Os excessos têm limite. A CBF não pode salvar tudo. O Estádio Mané Garrincha, de Brasília, foi um excesso. Brasília tem um estádio para 70 mil pessoas, isso é difícil de resolver. Os clubes do Brasil que jogam aí fazem uma compensação parcial do acúmulo de dívidas que a cidade contraiu. Desde o início, a gente sabia que não havia necessidade de Brasília ter um estádio desse tamanho. Nenhum estado brasileiro tem essa capacidade. São Paulo e Rio não têm isso, por que Brasília teria? O Mané Garrincha só tem menos capacidade do que o Maracanã! É acreditar que Flamengo e Corinthians jogariam aí toda semana. Houve um excesso.

O futebol brasiliense tem apenas um clube no Brasileirão, e na quarta divisão. Há saída?
O trabalho de sustentação do futebol daí não pode ser aos soluços ou esperar o surgimento de um fenômeno que o mantenha, como foram Gama e Brasiliense naquele período de 1999 até 2005.

O Brasil não terá o Neymar contra o Chile e a Venezuela. Depois da Copa América, o senhor disse que se arrependeu de não ter entrado com o recurso para diminuir a pena do Neymar. A sua posição continua?
O Jurídico está tomando conta disso. Naquela oportunidade, o pessoal da Seleção precisava tomar uma decisão imediata e tomou. Não queríamos criar instabilidade para a equipe e agora os recursos estão sendo feitos.
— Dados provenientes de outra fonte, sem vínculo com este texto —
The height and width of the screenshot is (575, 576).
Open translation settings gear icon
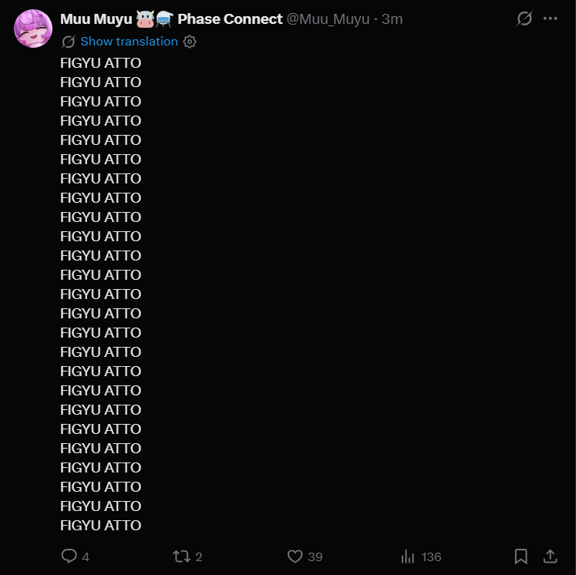click(x=190, y=42)
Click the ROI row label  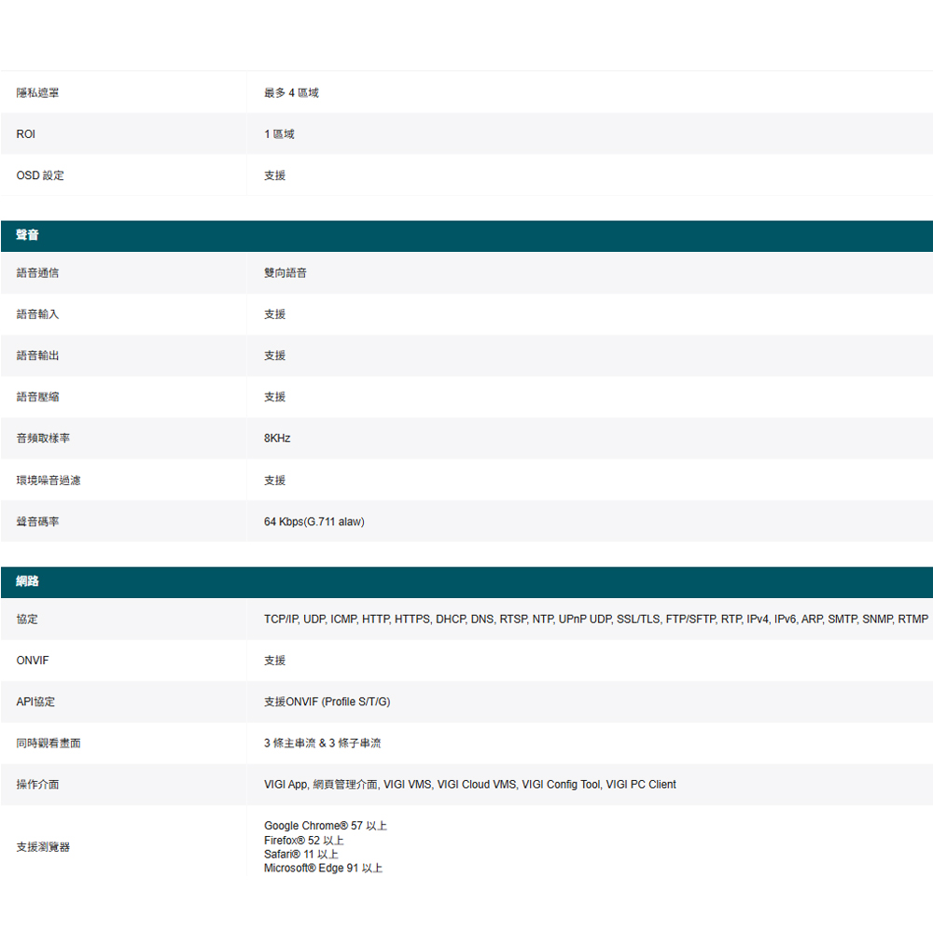pos(26,134)
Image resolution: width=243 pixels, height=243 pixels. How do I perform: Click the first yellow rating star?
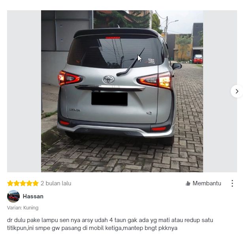click(10, 183)
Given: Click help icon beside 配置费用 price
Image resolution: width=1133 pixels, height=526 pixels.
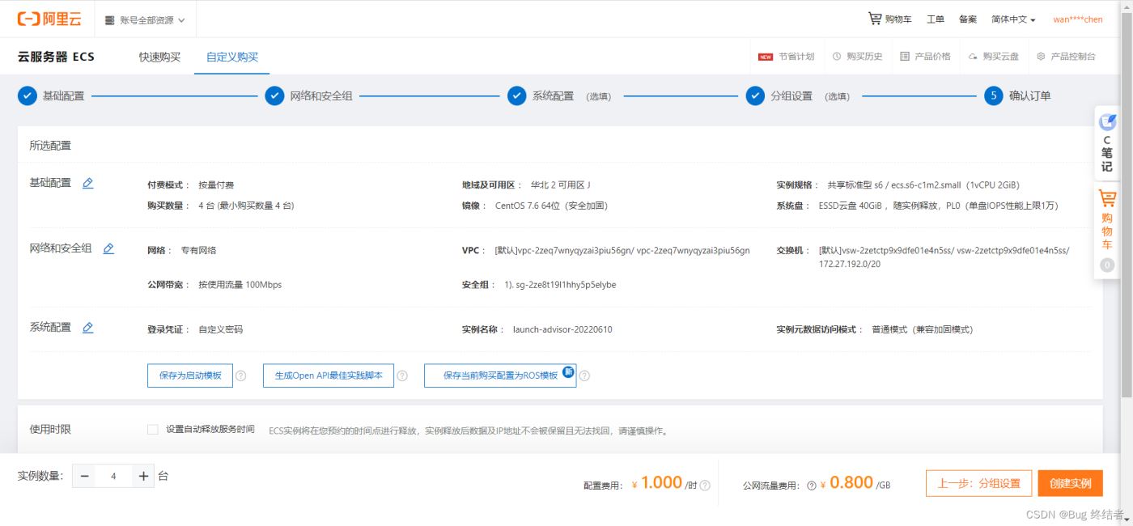Looking at the screenshot, I should 705,486.
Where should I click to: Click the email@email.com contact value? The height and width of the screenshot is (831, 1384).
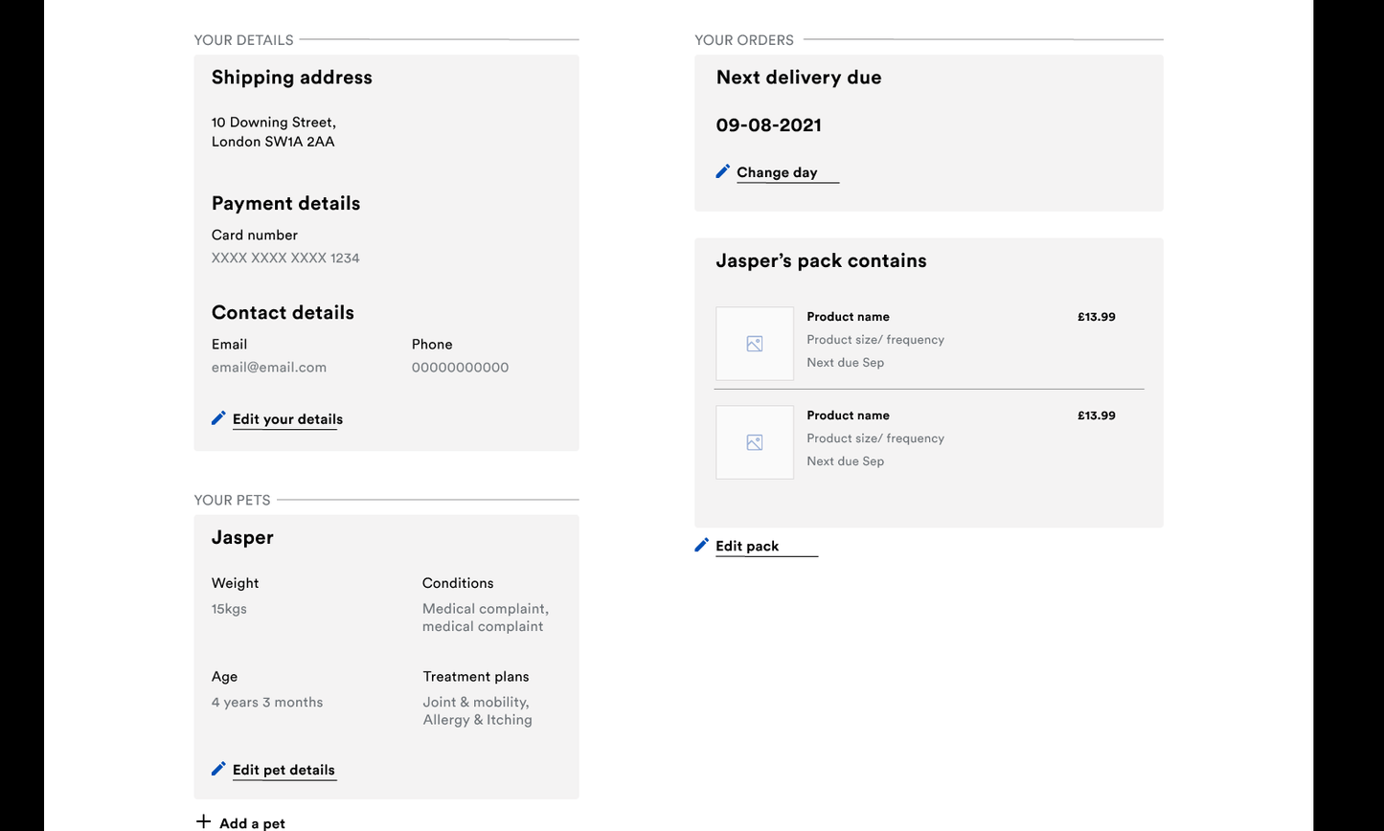(x=269, y=368)
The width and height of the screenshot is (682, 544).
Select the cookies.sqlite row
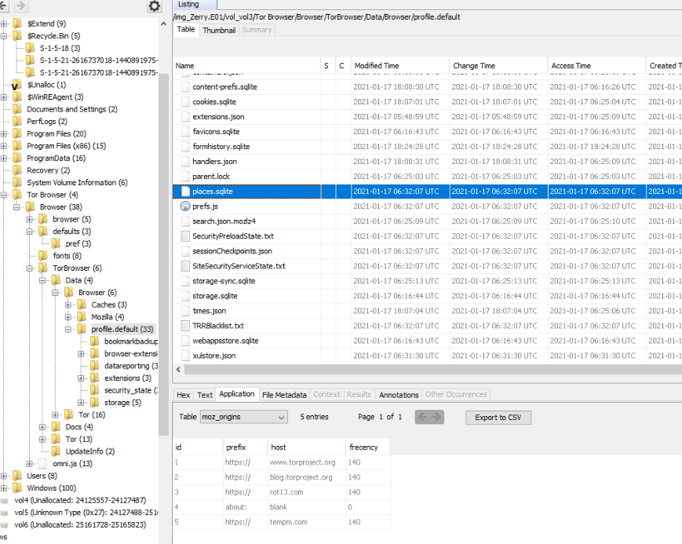click(x=214, y=102)
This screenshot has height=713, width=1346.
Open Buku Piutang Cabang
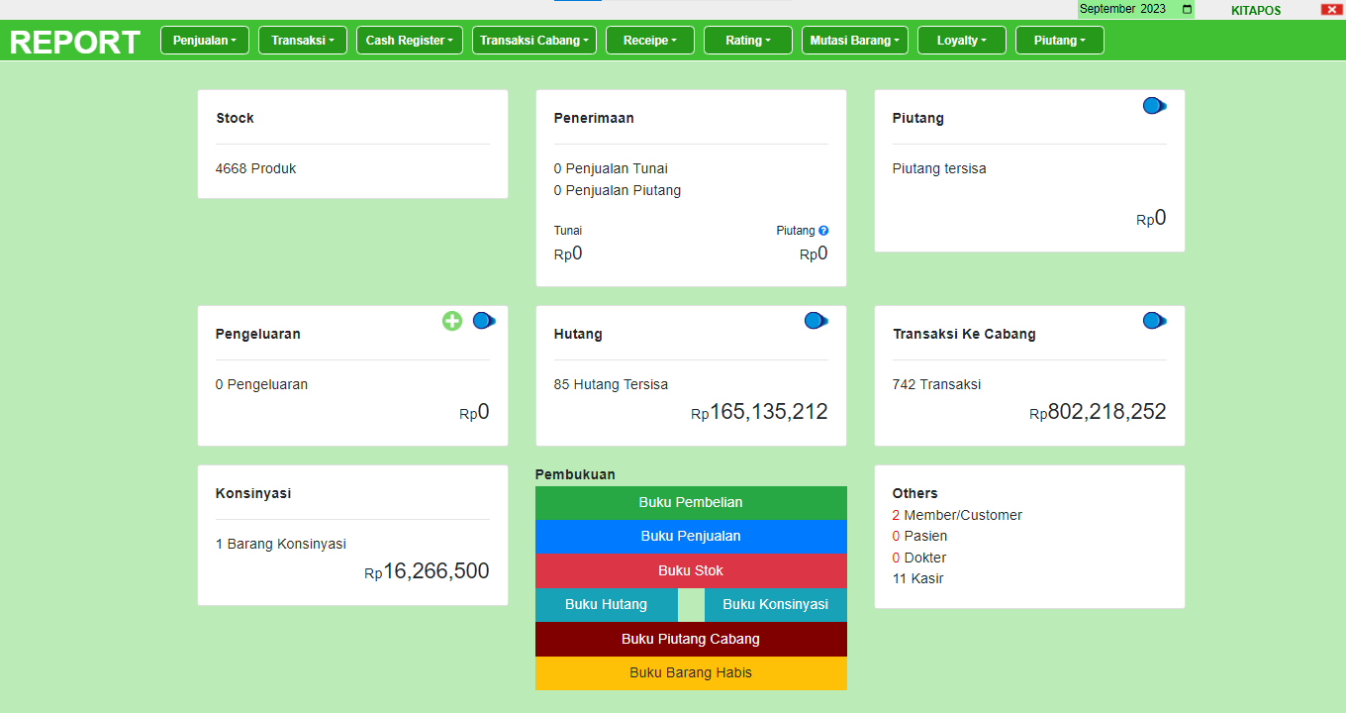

O senhor é a favor de um técnico estrangeiro?
Não há necessidade. Às vezes, o Brasil tem um certo encantamento pelo exterior. Há uma linha de questionamentos segundo a qual um treinador de fora faria bem à Seleção. Não vejo assim.

Qual é o seu sentimento em relação ao 7 x 1? Teme que o Brasil fique fora da Copa de 2018?
Aquele momento para mim foi angustiante. Tive vontade de entrar debaixo do sofá, virar um tatu-bola. Mas eu sou uma pessoa que gosto da crise. É um momento de agonização dos processos que vinham acontecendo. Não temo que o Brasil fique fora da Copa.

Como o senhor analisa o processo de sucessão do presidente Joseph Blatter na Fifa?
Está aberto. O Michel Platini é um antigo militante da organização do sistema mundial do futebol. O Zico está se colocando, Maradona, o príncipe da Jordânia. Ainda é cedo para um posicionamento por parte da CBF.

A CBF apoia oficialmente o Zico ou é apenas um protocolo?
O presidente (Marco Polo Del Nero) respeita o Zico, tudo o que ele fez pelo futebol, mas considera que ele precisa se legitimar para conseguir o apoio da CBF e de outras quatro federações. A sugestão feita a ele é que conquiste os outros quatro apoios e ele não terá dificuldade em relação à CBF.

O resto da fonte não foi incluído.